A 10 percent reduction in electricity consumption would cut government expenditures on construction of power plants by 200 trillion rials ($7.5 billion). “Around $7.5 billion, which equals the country’s entire construction budget, would have been saved if power consumption were reduced by 20 percent in power plants alone,” Falahatian stated.
The status quo in Iraq, namely chaos caused by the Islamic State, has cut Iran’s power exports by as much as 10 percent, the official noted.  Around 4,000-5,000 MW power plants are constructed by the energy ministry each year to meet the increasing demand, which is estimated to grow eight percent annually. Current power plants’ capacity suffices to meet demand should subscribers reduce consumption by 10 percent.

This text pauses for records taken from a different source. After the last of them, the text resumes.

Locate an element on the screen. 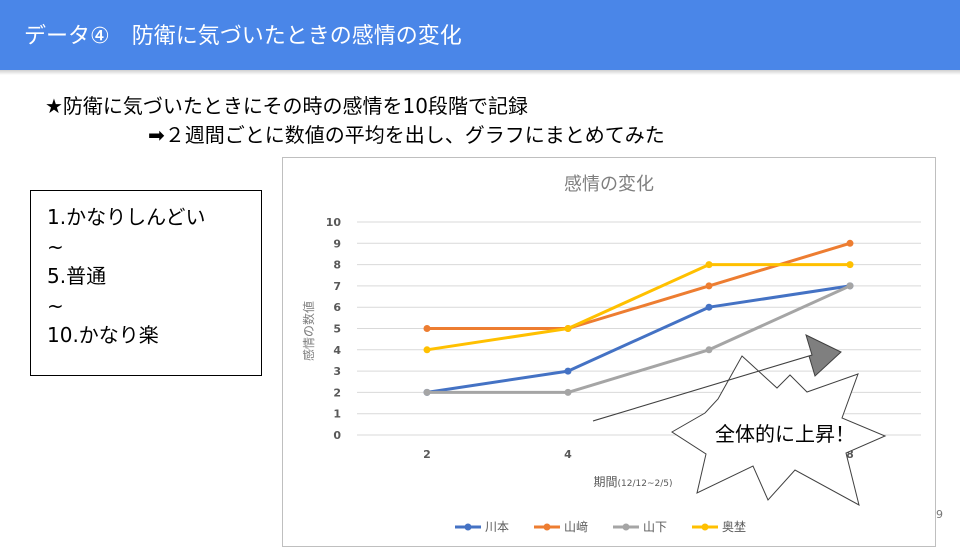 Image resolution: width=960 pixels, height=547 pixels. legend-item: 山下 is located at coordinates (640, 527).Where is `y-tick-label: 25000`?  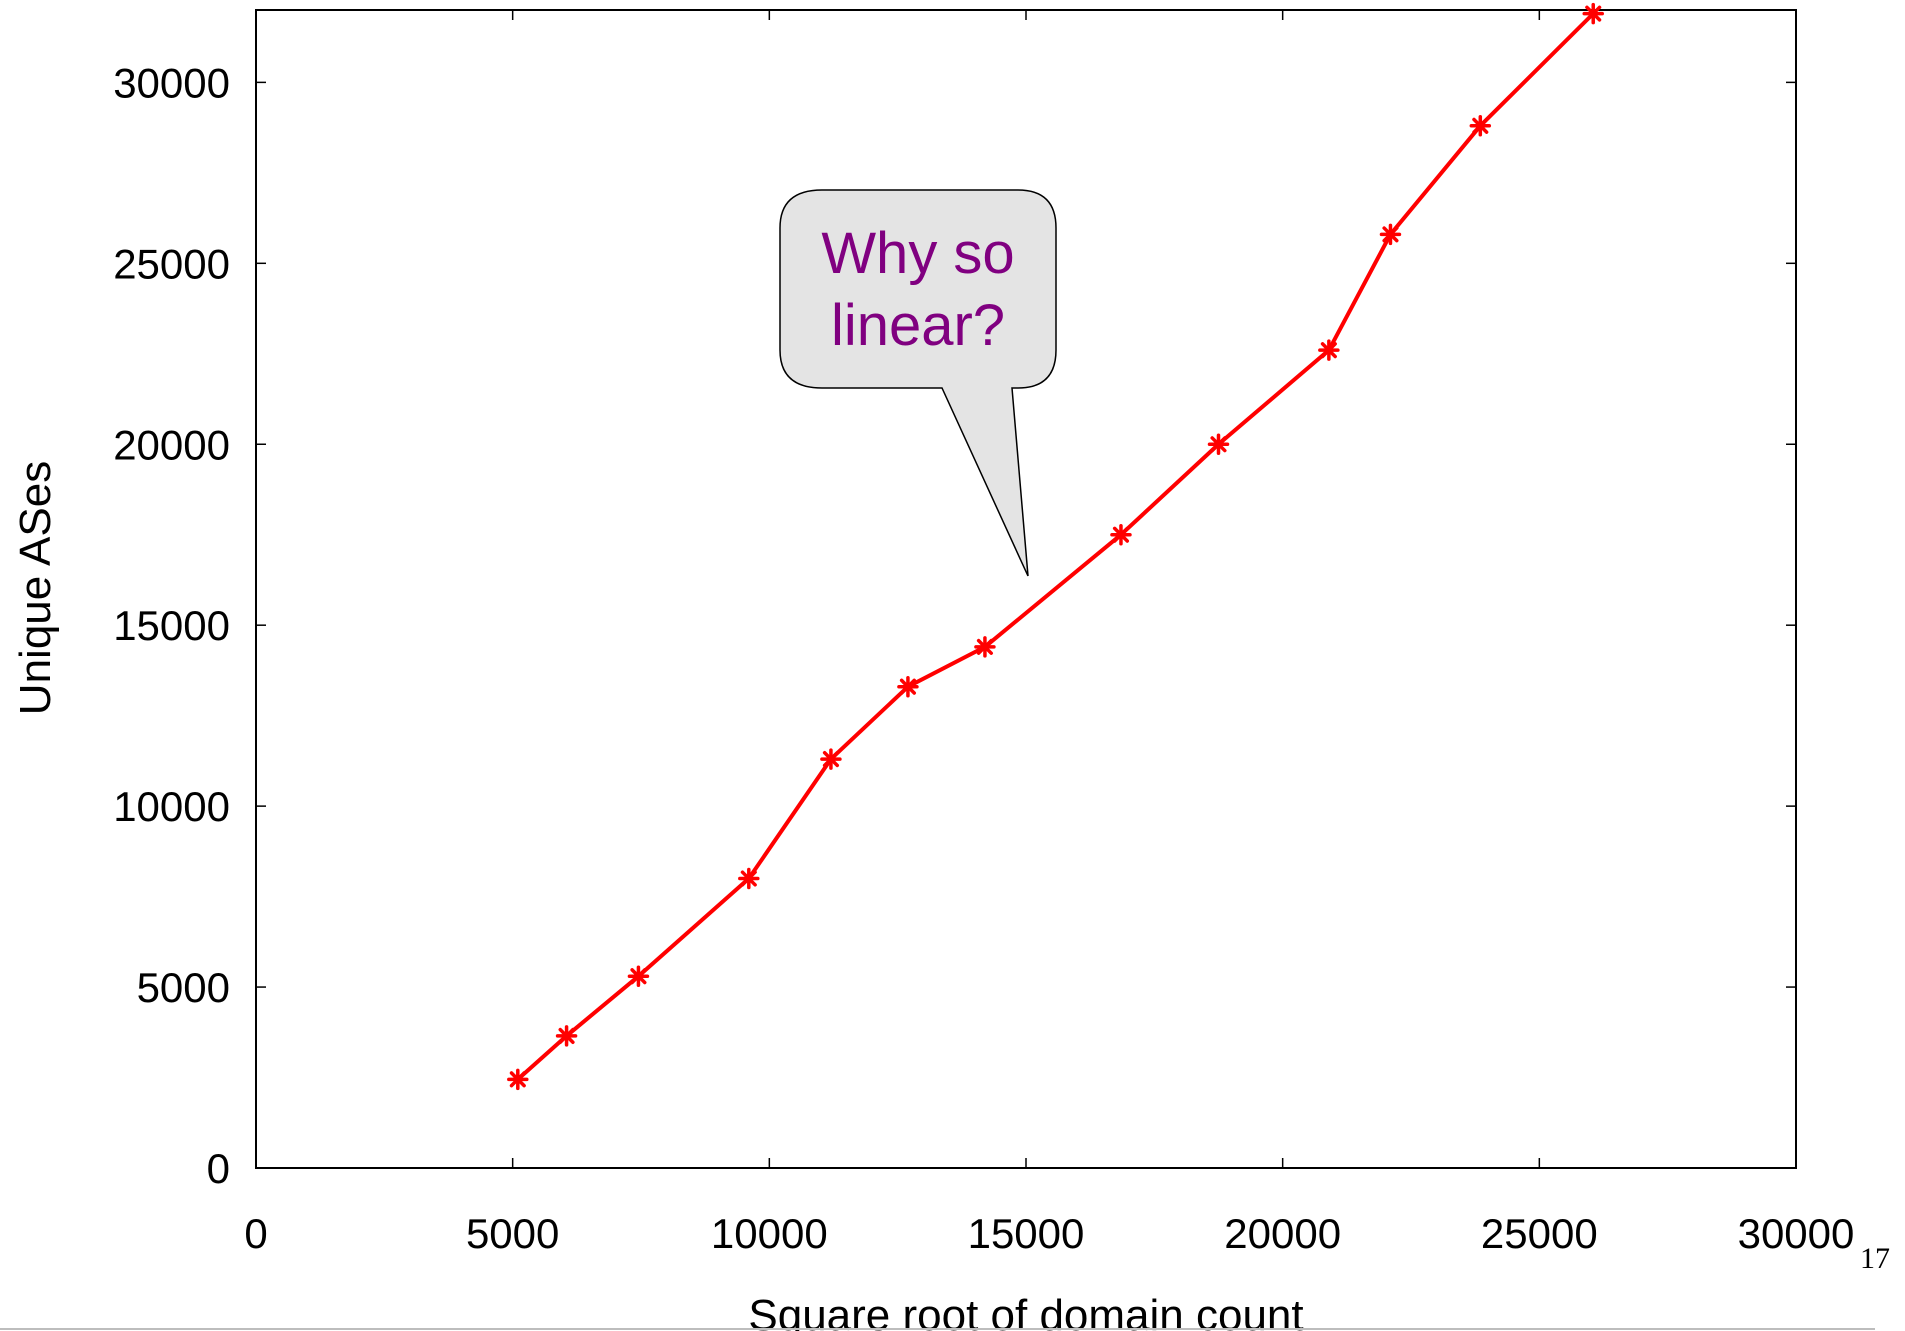 y-tick-label: 25000 is located at coordinates (172, 264).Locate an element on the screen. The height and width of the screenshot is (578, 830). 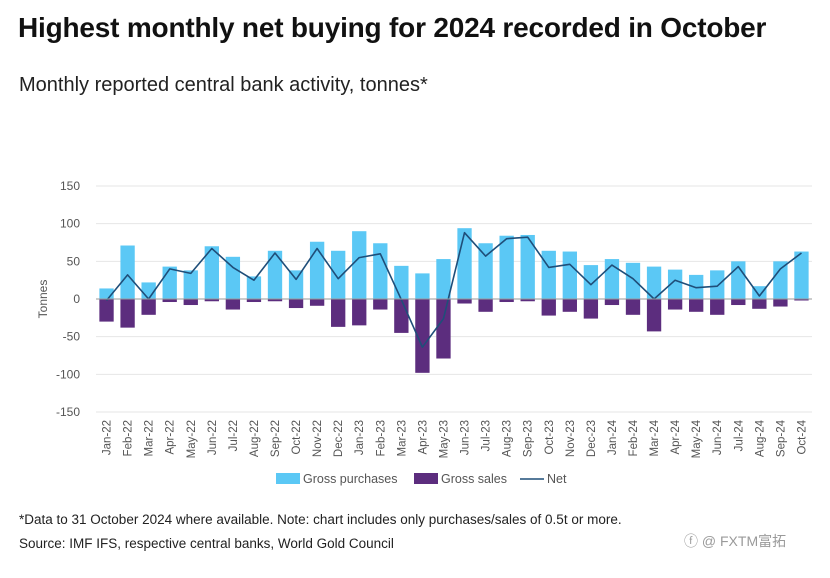
x-tick-label: Apr-24 is located at coordinates (676, 436).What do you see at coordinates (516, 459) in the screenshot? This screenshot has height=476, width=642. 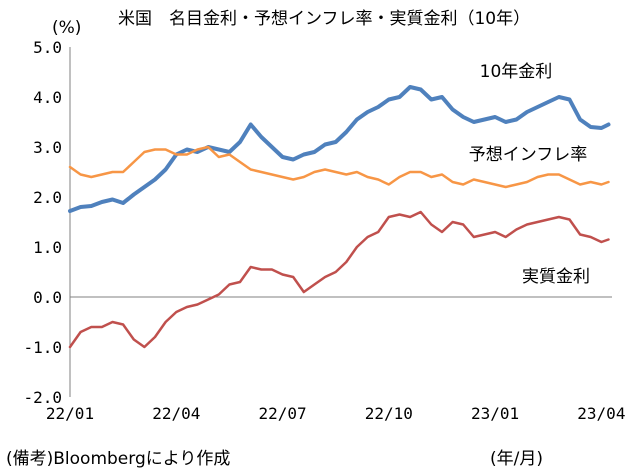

A recent report from the Business Monitor International said that Iran is capable of meeting its own power demand, but is distant from achieving energy export ambitions.
Iran generated 223.56 terawatt-hours (TWh) of electricity in 2014. The figure exceeds power consumption of 185.41 TWh by 20.5 percent. The excess power production is set to continue over the medium-term, with consumption forecast to climb to 215.97 TWh in 2020. This will then be met by supply, which is expected to increase to reach 284 TWh.
Iran’s electricity industry ranks 14th in the world and first in the Middle East in terms of power generation with an installed power generation capacity of 72,000 MW.
The country is the largest exporter and importer of electricity in the Middle East and exports electric power to Armenia, Pakistan, Turkey, Iraq, and Afghanistan. Azerbaijan and Armenia supply electricity to Iran under a swap agreement.
“It is absolutely wrong to think we can achieve economic growth without having sufficient electricity production,” Energy Minister Hamid Chitchian warned recently. “The electricity sector has weakened over the past five years and investment has dramatically decreased.”
The energy ministry says the power network requires at least 120 trillion rials ($4.4b) of investment.